Kárahnjukavirkjun hydro power plant

From Kárahnúkar. Photo: Páll Stefánsson.

If the proposed project of connecting Iceland’s energy grid with Britain’s via a submarine cable is realized, that would require the construction of power plants in Iceland the size of two Kárahnúkar projects, or 1,400 megawattts, RÚV reports. This is the conclusion of a report written by a government task force formed to look into the feasibility of such a project. The Kárahnúkar hydroelectric power plant in East Iceland, whose construction was quite controversial, is by far Iceland’s largest.

The total cost of the project is expected to be ISK 800 billion (USD 6.53 billion, EUR 5.89 billion), and, according to the report, the project can’t be realized without financial support from the UK. If British funding is obtained, then the project is believed to be economically feasible for Iceland. The ISK 800 billion figure includes the cost of laying the cable, of building power plants and of building up an energy transport system.

Although British authorities are interested in the project, negotiations have revealed their intention to cut funding for renewable energy projects.

According to Ingvi Már Pálsson, director of the task force, the project would call for the construction of major hydroelectric power plants, as well as wind energy. New power plants would have to undergo environmental assessment.

Ingvi estimates that if the submarine cable is laid, the price of energy in Iceland would increase by 5-10 percent for the average home, but more for those which are electrically heated. Energy cost for industry would increase by ISK 2-4 billion (USD 16.3-32.6 million, EUR 14.7-29.4 million) a year.

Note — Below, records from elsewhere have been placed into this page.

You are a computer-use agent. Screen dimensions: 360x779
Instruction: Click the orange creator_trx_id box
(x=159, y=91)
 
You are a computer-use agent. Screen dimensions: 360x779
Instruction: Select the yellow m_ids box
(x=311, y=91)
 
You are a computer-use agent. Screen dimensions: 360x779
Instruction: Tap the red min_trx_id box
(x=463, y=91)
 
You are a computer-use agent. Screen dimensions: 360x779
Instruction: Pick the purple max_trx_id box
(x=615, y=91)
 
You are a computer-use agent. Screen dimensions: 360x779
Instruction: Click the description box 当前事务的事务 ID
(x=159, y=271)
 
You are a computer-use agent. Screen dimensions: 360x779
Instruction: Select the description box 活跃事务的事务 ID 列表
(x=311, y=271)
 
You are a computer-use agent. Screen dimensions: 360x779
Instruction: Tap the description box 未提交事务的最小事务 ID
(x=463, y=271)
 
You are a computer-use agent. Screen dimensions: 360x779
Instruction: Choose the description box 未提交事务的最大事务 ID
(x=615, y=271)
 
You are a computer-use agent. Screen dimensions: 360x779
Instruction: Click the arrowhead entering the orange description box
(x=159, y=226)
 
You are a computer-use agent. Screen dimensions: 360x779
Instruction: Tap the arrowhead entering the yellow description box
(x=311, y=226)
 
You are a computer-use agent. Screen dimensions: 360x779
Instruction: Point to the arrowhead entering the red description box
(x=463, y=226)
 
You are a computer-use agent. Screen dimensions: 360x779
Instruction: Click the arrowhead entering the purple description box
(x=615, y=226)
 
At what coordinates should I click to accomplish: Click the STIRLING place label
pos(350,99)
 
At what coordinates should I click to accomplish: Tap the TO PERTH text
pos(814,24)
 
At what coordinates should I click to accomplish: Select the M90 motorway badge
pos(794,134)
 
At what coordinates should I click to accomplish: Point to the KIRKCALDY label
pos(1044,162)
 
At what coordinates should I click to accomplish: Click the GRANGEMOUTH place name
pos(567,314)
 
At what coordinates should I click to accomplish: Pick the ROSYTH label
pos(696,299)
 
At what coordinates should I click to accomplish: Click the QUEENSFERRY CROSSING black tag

Minister of Industry and Commerce Ragnheiður Elín Árnadóttir states that no decision regarding the project will be made before elections this fall. When asked whether laying the submarine cable is an option, she answered it was too early to tell. What has become clear, she stated, is that the project won’t be realized without financial support from the UK. It’s up to the British, she said, to explain how that would happen.

She added, “What we also notice is that major power plant projects must be undertaken. We would need more than 1,400 megawatts, which means two Kárahnúkar plants.” She pointed out that those would have an environmental impact, which takes time to discuss, and that there is no guarantee an agreement could be reached.